Excerpts from a dataset:
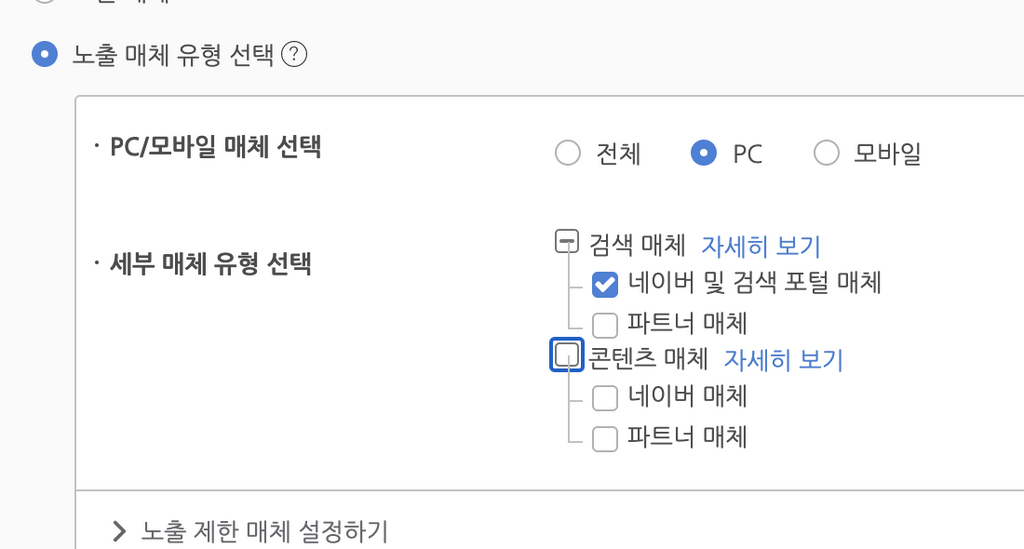Open help icon beside 노출 매체 유형 선택
The image size is (1024, 549).
pyautogui.click(x=294, y=54)
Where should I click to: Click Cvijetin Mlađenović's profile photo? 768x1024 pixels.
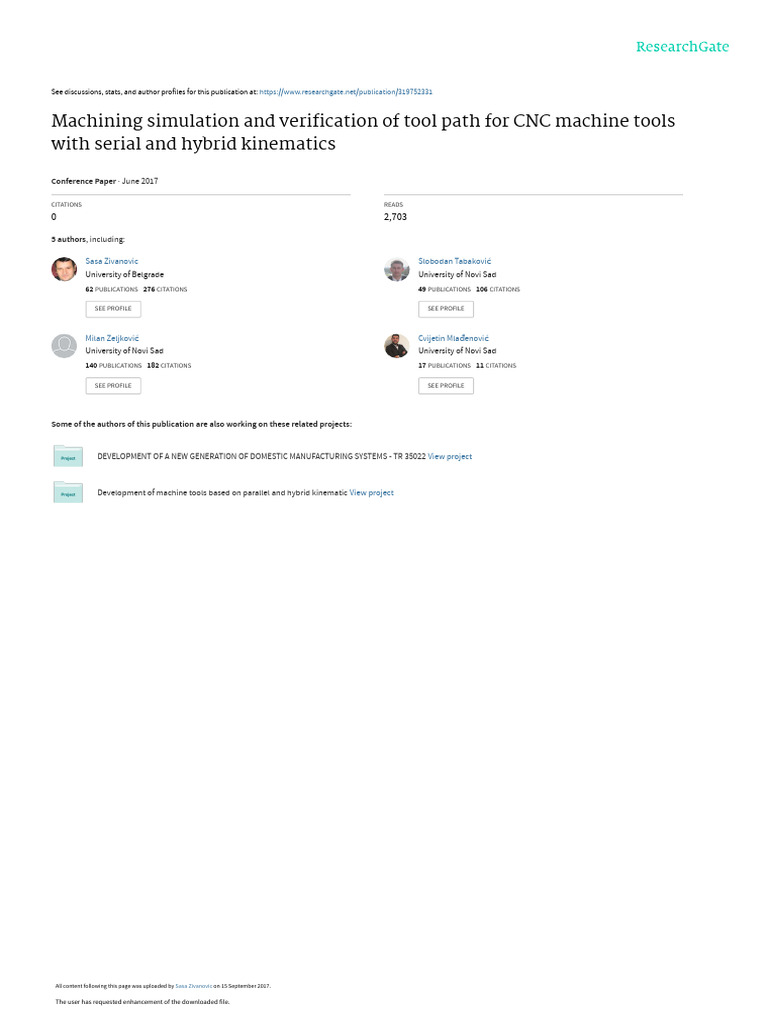click(x=397, y=346)
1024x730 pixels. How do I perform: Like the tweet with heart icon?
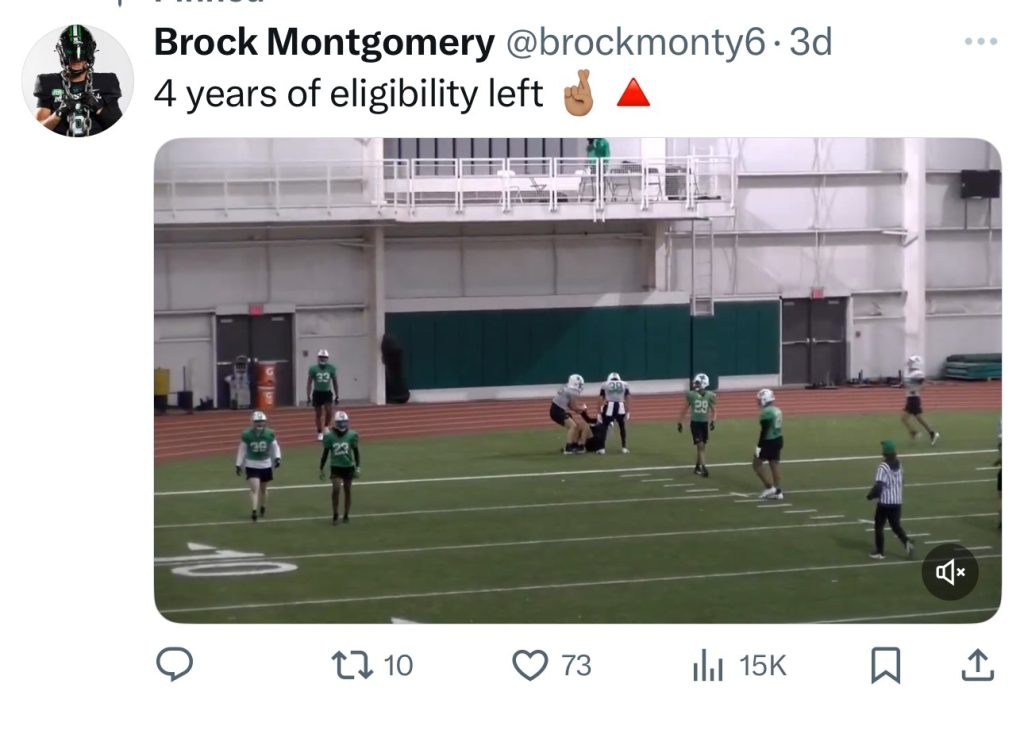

WORK REQUIRED:
Beginning with the line where "Where should I" appears, restate word for word every line down to the last one in the data, but keep the pictures out.

TASK ANSWER:
Where should I click to: Click Cvijetin Mlađenović's profile photo? 768x1024 pixels.
click(x=397, y=346)
1024x730 pixels. How do I perform: Like the tweet with heart icon?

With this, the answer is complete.